Nordstrom has been having a tough year, marked by merchandise misses, poor execution on the relaunch of its loyalty program initially, and, of course, the passing of Blake Nordstrom in January, who was copresident, and the brother of Erik and Pete.

In commenting on the last quarter, Erik changed the narrative somewhat, stating, “We delivered strong bottom-line results, demonstrating our inventory and expense discipline. We exited the quarter in a favorable inventory position and made important strides in productivity.

“We’re focused on driving our top line, and while this can take time, we are confident in our ability to manage through cycles. We remain encouraged by our key initiatives, including our local market strategy, and are making good progress on key areas of focus that we believe will collectively drive increased value creation for our shareholders.”

Nordstrom shares rose 13 percent to $30.18, in after-hours trading, after the company issued its better-than-expected results and lowered its outlook for the year. Nordstrom now forecasts sales down 2 percent, compared with a previous forecast of sales being flat to down 2 percent. Earnings per share are now seen between $3.25 and $3.50, versus the previous forecast of between $3.25 and $3.65.

While striving to regain momentum, Nordstrom hopes to get a big lift from the Oct. 24 opening of its 320,000-square-foot, seven-level women’s flagship on 57th Street and Broadway in Manhattan. It’s the Seattle-based retailer’s first New York City full-line store and its most ambitious and costliest project in its history. Two years ago, there were reports that the project would cost over $500 million. It’s now believed to be more expensive.
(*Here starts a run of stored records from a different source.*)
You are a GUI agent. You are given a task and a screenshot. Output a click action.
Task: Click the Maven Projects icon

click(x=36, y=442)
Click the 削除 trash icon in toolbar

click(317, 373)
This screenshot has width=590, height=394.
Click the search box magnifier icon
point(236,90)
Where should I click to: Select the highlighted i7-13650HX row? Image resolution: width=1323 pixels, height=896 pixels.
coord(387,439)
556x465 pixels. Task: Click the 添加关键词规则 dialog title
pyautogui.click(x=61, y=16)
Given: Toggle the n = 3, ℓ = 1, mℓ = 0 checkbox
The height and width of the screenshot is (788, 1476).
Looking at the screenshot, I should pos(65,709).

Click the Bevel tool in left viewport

The company is also opening two Nordstrom Local sites next month in Manhattan to support the flagship and the Nordstrom Men’s store opened last year. The company is also scaling its local strategy in Los Angeles, its largest volume market. However, for online sales only, New York is Nordstrom’s biggest market.

Nordstrom’s slippage in the quarter was consistent with lackluster quarterly reports in the past week by Macy’s, J.C. Penney and Kohl’s, though Target turned in a standout performance.